*21:17*[Pub][ePrint] Adaptive Security of Constrained PRFs, by Georg Fuchsbauer and Momchil Konstantinov and Krzysztof Pietrzak and Vanishree Rao

Constrained pseudorandom functions have recently been

introduced independently by Boneh and Waters [Asiacrypt\'13], Kiayias

et al.\\ [CCS\'13], and Boyle et al.\\ [PKC\'14].

In a standard pseudorandom function (PRF) a key $k$ is used to evaluate the PRF on all inputs

in the domain. Constrained PRFs additionally offer the functionality

to delegate ``constrained\'\' keys $k_S$ which allow to evaluate the PRF only on a subset $S$ of the domain.

The three above-mentioned papers all show that the classical GGM construction [J.ACM\'86]

of a PRF from a pseudorandom generator (PRG) directly

gives a constrained PRF where one can compute constrained keys to evaluate

the PRF on all inputs with a given prefix.

This constrained PRF has already found many interesting applications.

Unfortunately, the existing security proofs only show selective

security (by a reduction to the security of the underlying PRG).
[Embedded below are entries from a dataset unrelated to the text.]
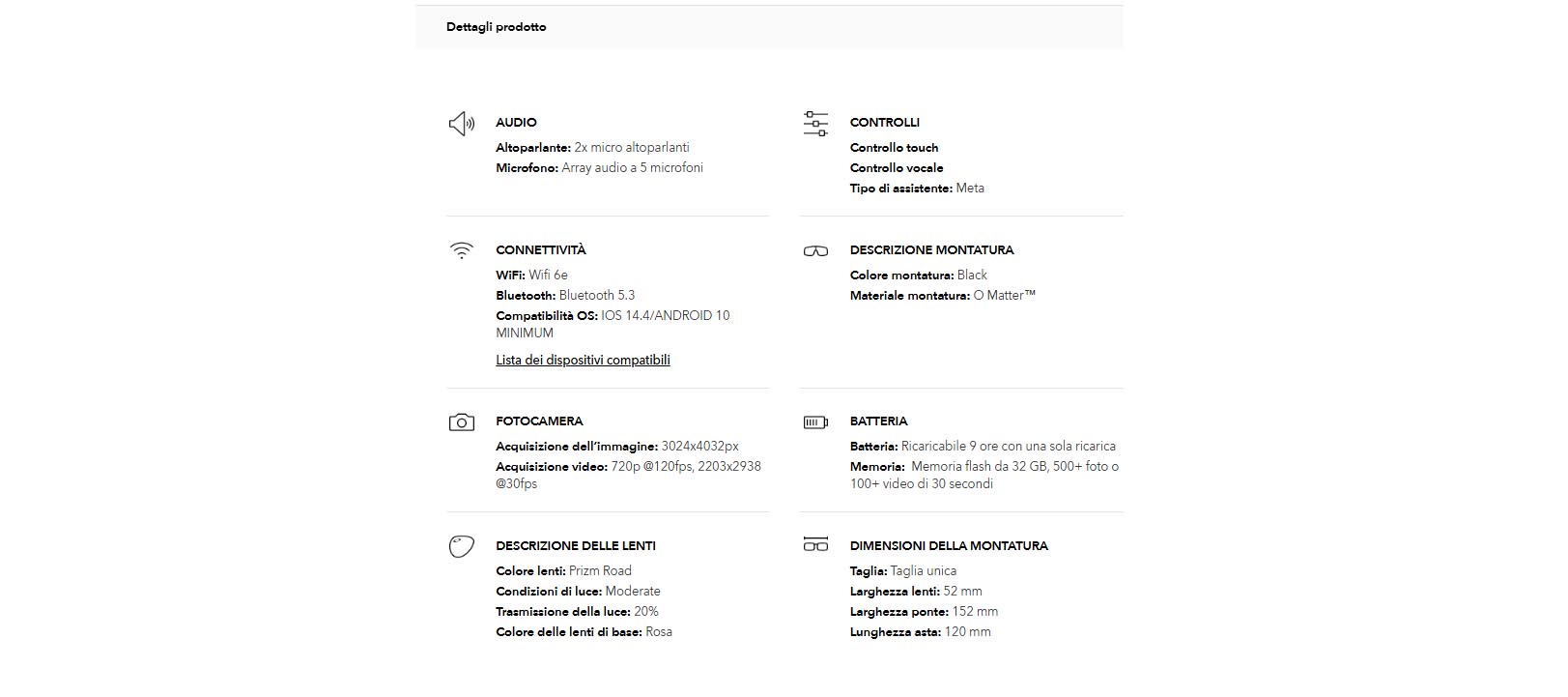Viewport: 1568px width, 697px height.
Task: Click the lens icon by DESCRIZIONE DELLE LENTI
Action: [x=462, y=546]
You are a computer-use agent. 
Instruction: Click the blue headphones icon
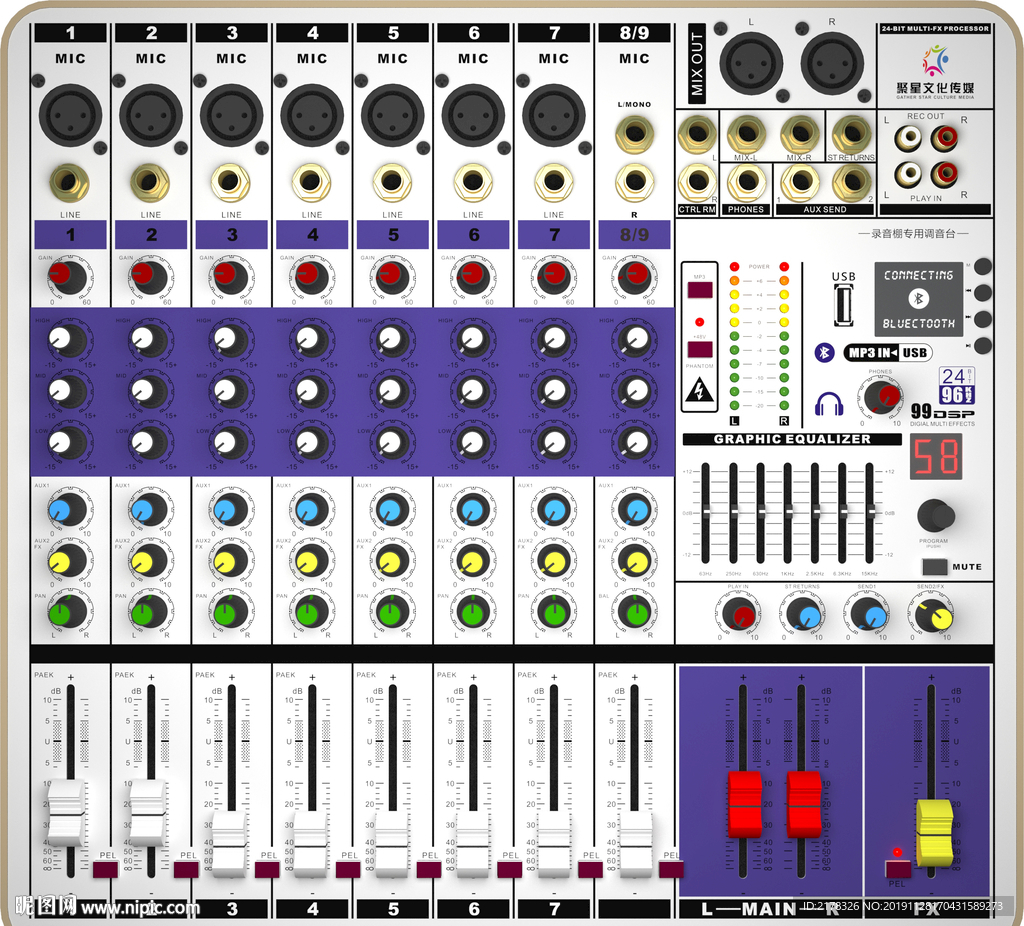coord(829,403)
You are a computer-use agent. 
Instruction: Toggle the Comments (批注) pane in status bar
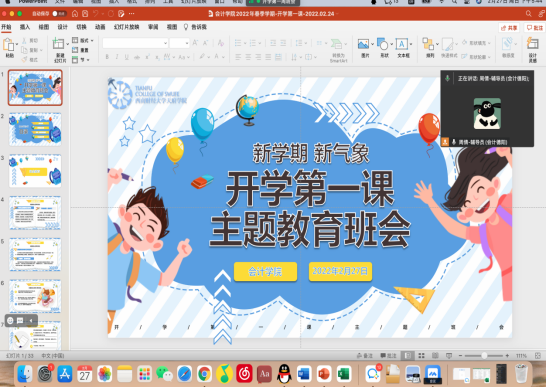pyautogui.click(x=388, y=356)

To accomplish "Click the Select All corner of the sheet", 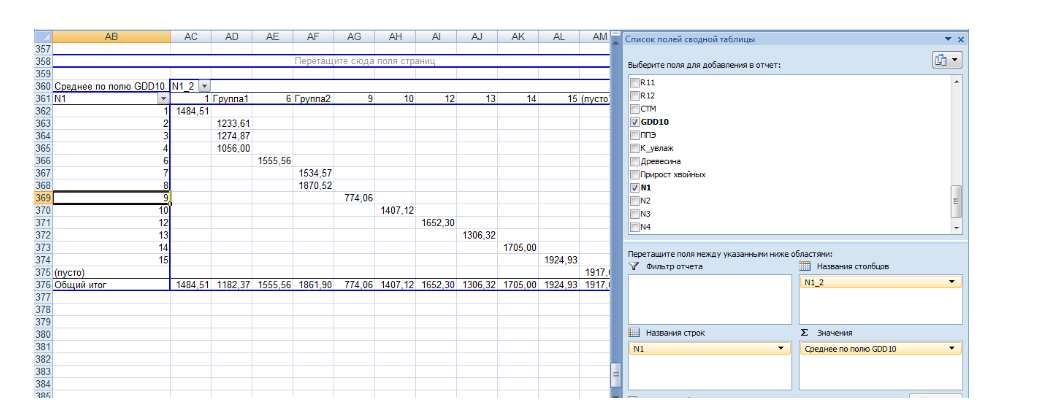I will coord(41,37).
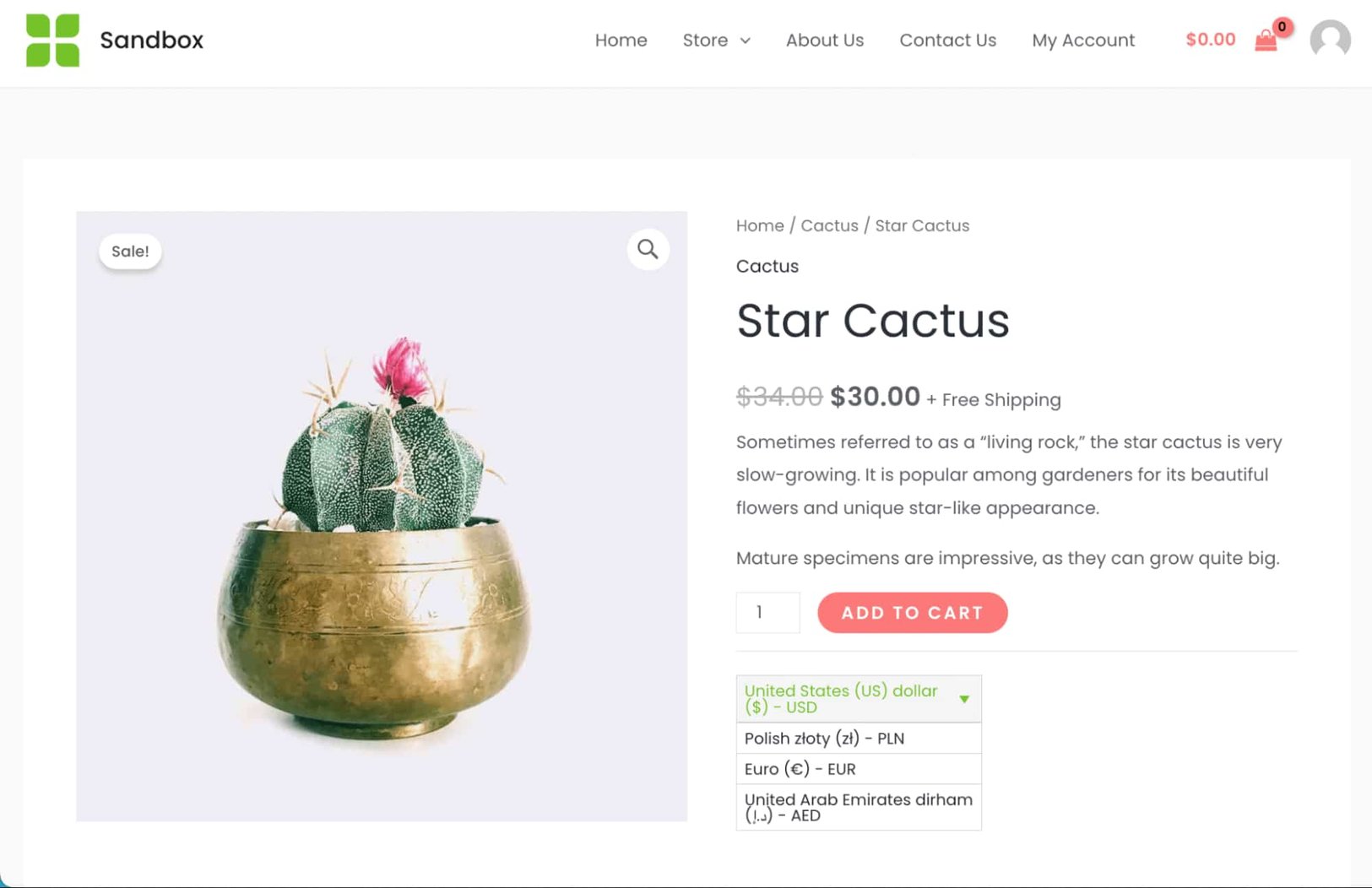
Task: Collapse the Store menu chevron
Action: [x=746, y=41]
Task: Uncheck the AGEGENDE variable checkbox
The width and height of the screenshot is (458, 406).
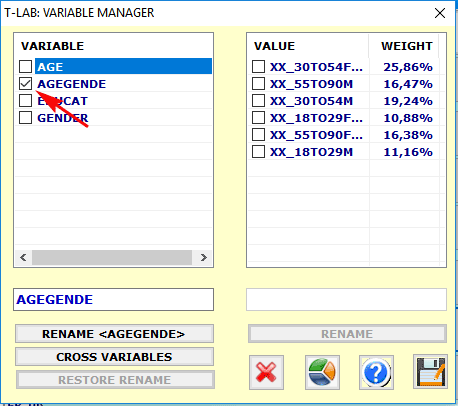Action: coord(25,84)
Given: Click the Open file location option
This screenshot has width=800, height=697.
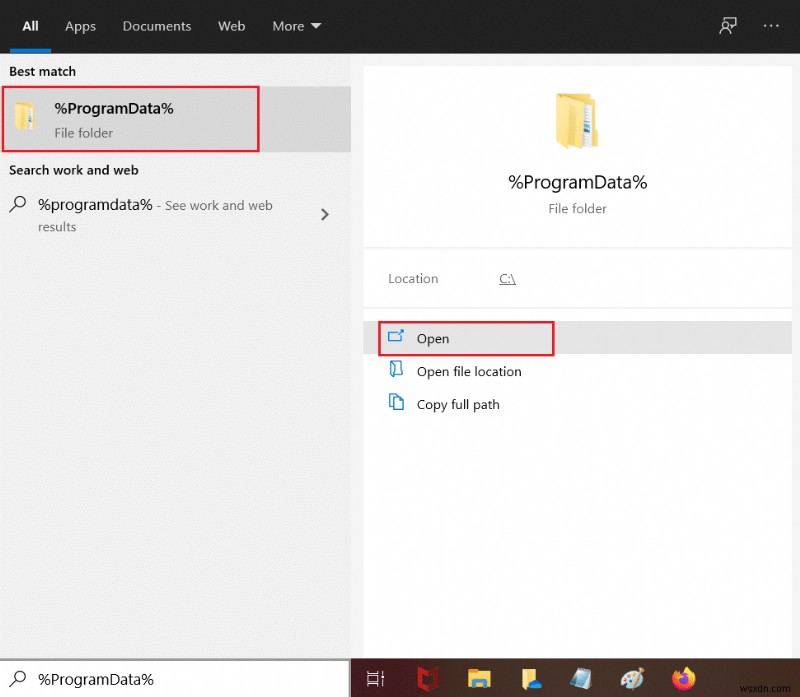Looking at the screenshot, I should tap(467, 371).
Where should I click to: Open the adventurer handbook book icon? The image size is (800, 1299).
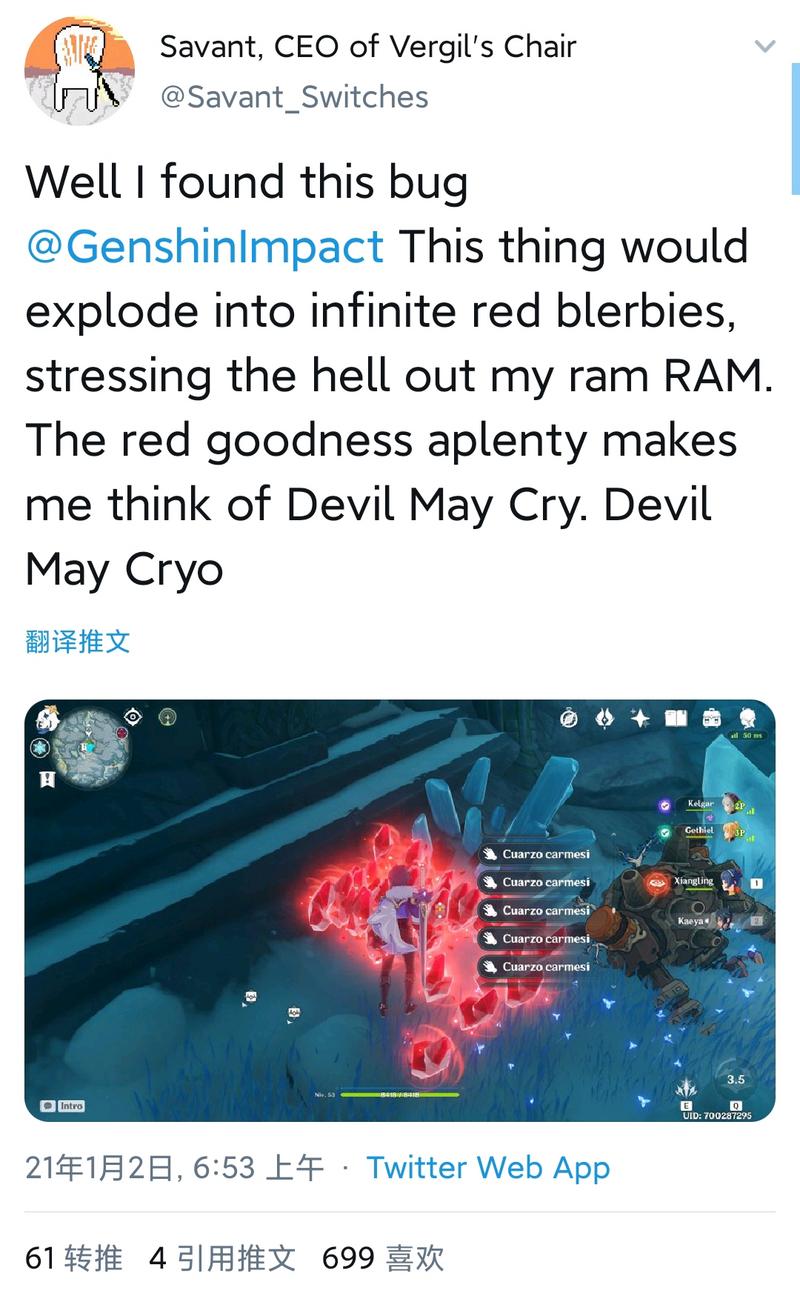pos(676,717)
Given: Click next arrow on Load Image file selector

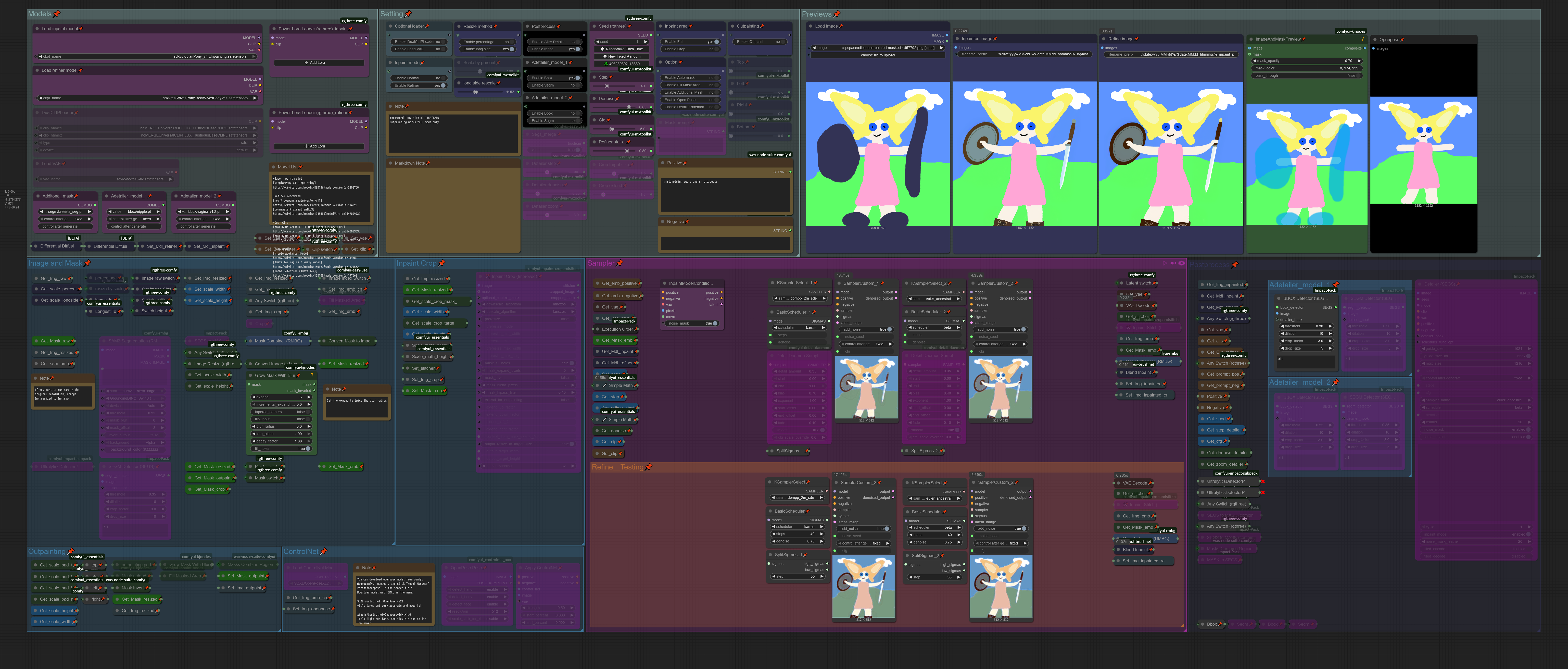Looking at the screenshot, I should [941, 47].
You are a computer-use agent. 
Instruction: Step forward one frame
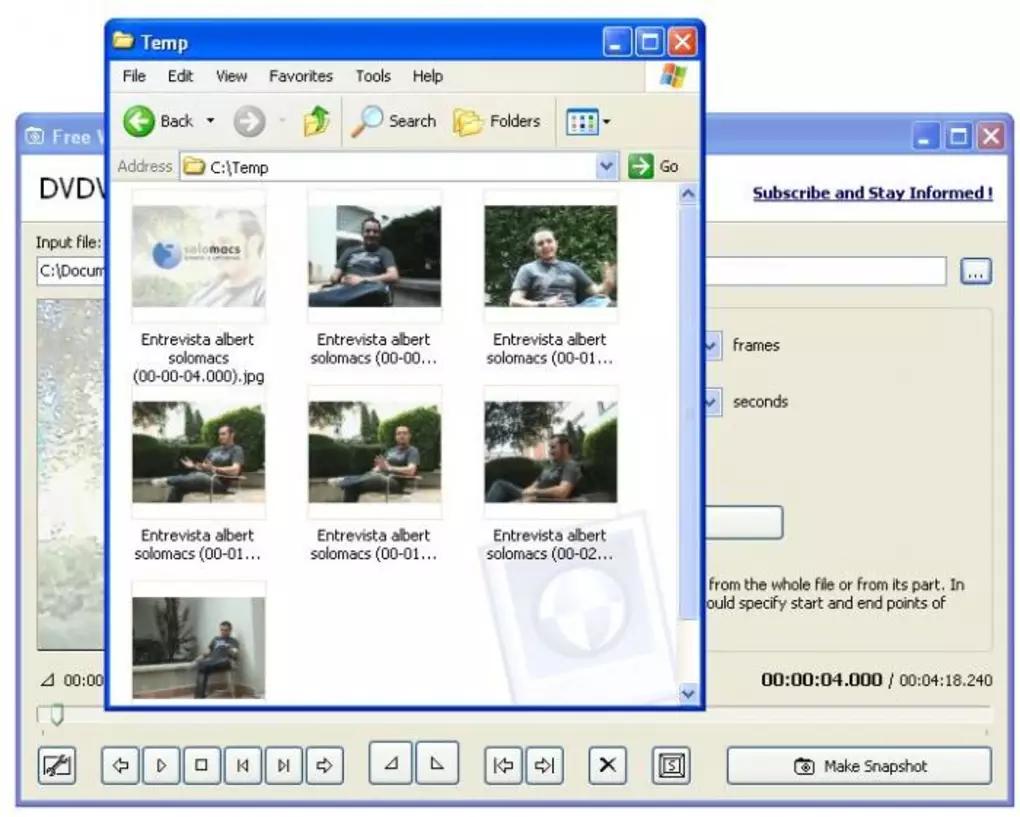click(x=283, y=765)
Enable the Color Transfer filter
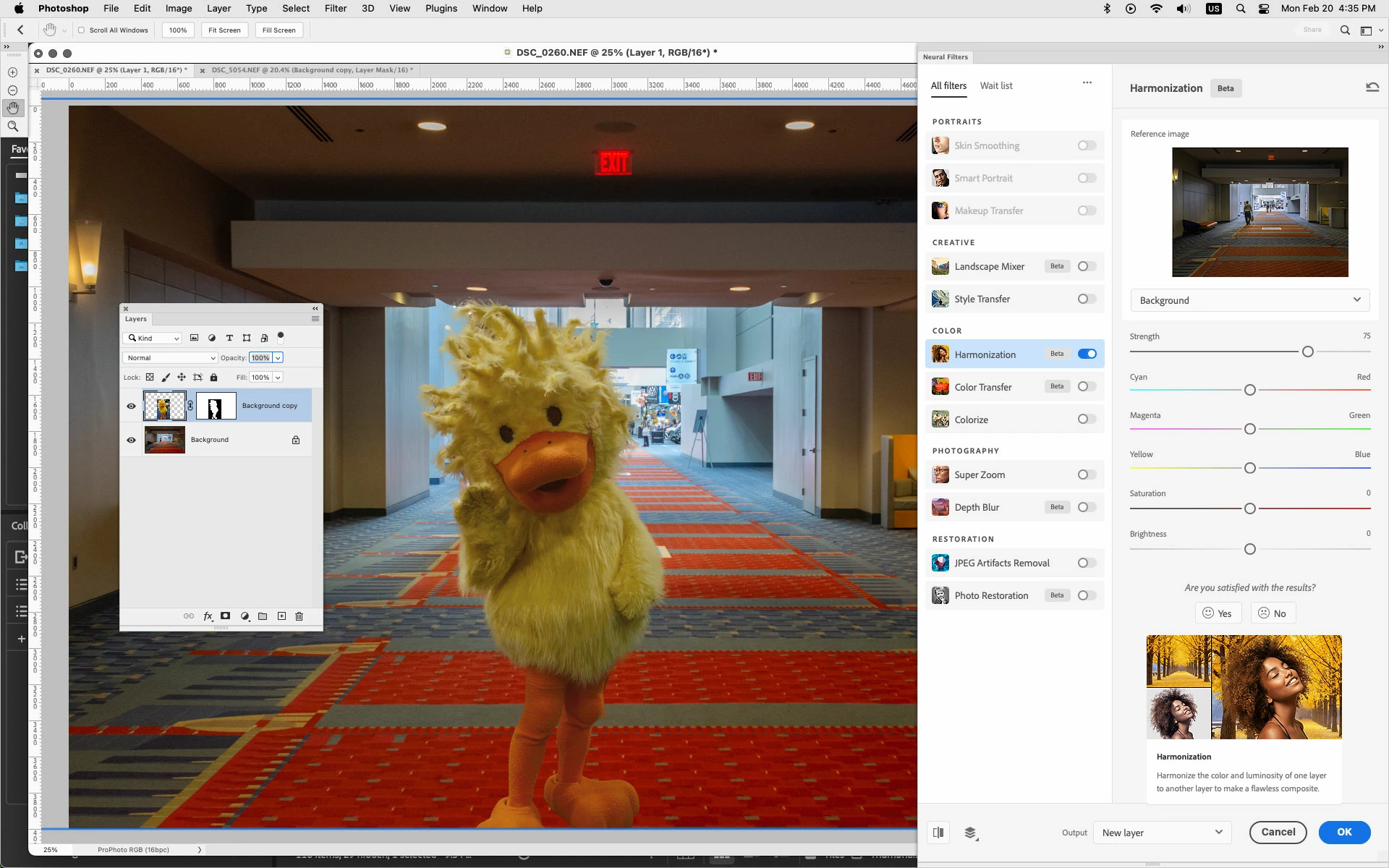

To

get full security, one has to use

complexity leveraging,

which loses

an exponential factor $2^N$ in security, where $N$ is the input length.

The first contribution of this paper is a new reduction that only

loses a quasipolynomial factor $q^{\\log N}$, where $q$ is the number

of adversarial queries.

For this we develop a novel proof technique which constructs a

distinguisher by interleaving simple guessing steps and hybrid arguments a

small number of times. This approach might be of interest also in

other contexts where currently the only technique to achieve full

security is complexity leveraging.

Our second contribution is concerned with another

constrained PRF, due to Boneh and Waters, which allows for

constrained keys for the more general class of bit-fixing

functions. Their

security proof also suffers from a $2^N$ loss.

We construct a meta-reduction which shows

that any ``simple\'\' reduction that proves full security of this construction from a non-interactive hardness assumption must incur an exponential security loss.